By the time they’d sent for someone to repair the camshaft with lath and rawhide and by the time he’d done these repairs the day was well advanced. The pilgrims who had followed the cart into the town had deployed themselves under the shade of the buildings on the west side of the road and were eating their lunches and drinking lemonade. By late afternoon the cart was ready but the deputy was nowhere to be found. A boy was sent to the house to inquire. Another hour passed before he made his appearance and he adjusted his hat and eyed the sun and bent to examine the repair to the camshaft as if he were deputized also to inspect such work and then he went back into the house. When he came out again he was accompanied by the mozo and they crossed the road to the shed and unlocked and unchained the doors and the deputy brought out the wolf again.
The carretero stood with the mule’s blindfold head against his chest.
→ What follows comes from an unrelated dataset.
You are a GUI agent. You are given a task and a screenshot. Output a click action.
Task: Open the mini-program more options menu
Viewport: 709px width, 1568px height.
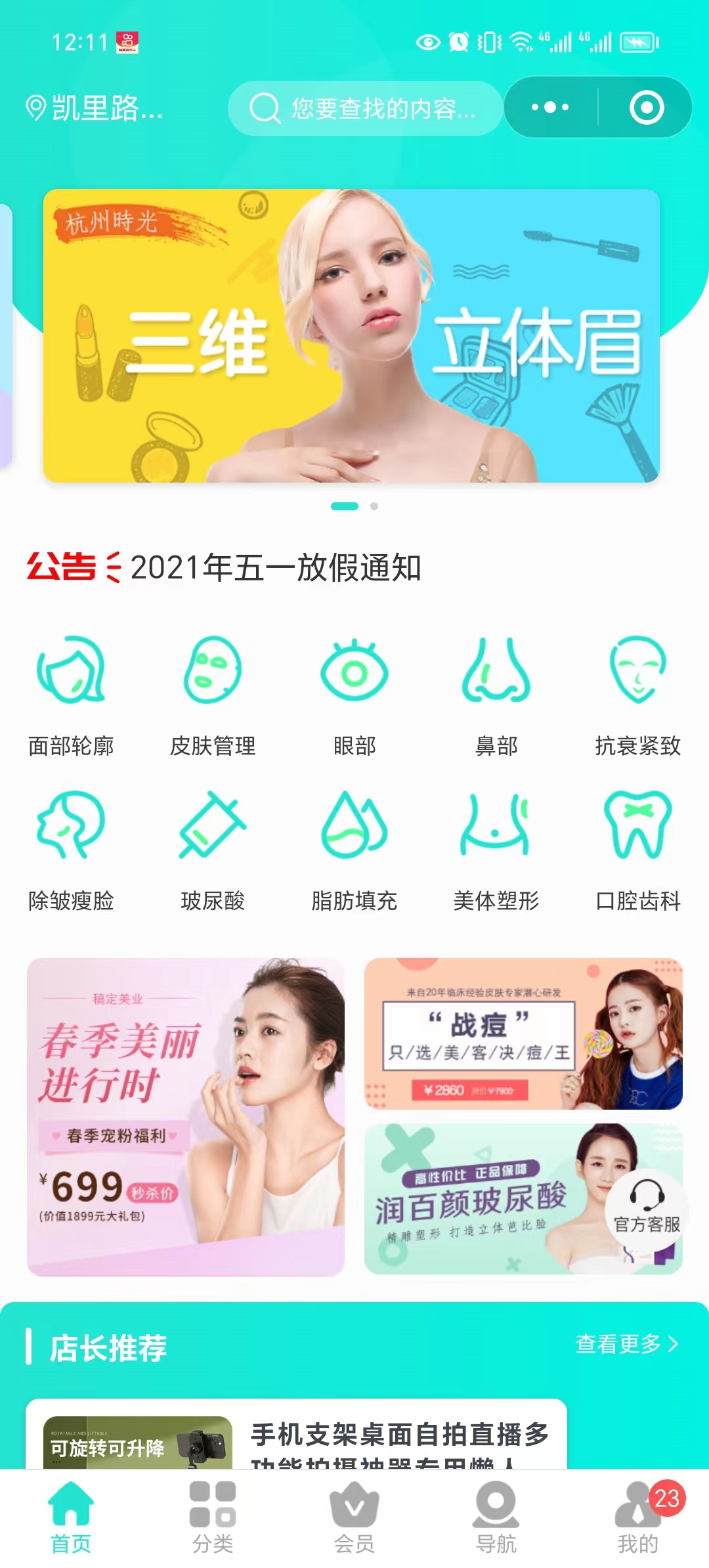tap(549, 107)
The deputy studied him and then called for a mozo de cuadra. A young boy stepped forward. He instructed the boy to take charge of the mule and told the carretero to get in the wagon. The carretero relinquished the mule with some misgiving. He gave the muzzled shewolf a wide berth and climbed into the cart and unwrapped the reins from the stanchion and stood at the ready. The deputy once more lifted the wolf into the carreta and tied it close against the boards at the rear. The carretero looked back at the animal and looked at the deputy. His eyes moved over the waiting pilgrims now reassembled until he met the eyes of the young extranjero from whom the wolf had been appropriated. The deputy nodded to the mozo de cuadra and the mozo pulled away the carretero’s coat from the mule’s head and stepped away. The mule sprang forward wildly in the traces. The carretero fell back clutching at the topmost boards of the cart and trying not to fall on the wolf and the wolf lunged at her lead and let out a wild sad cry. The deputy laughed and booted his horse forward and snatched the coat from the mozo and swung it overhead like a lariat and threw it after the carretero and then reined up again in the road laughing while mule and cart and wolf and driver went bowling out through the settlement in a great clatter of wood and creation of dust.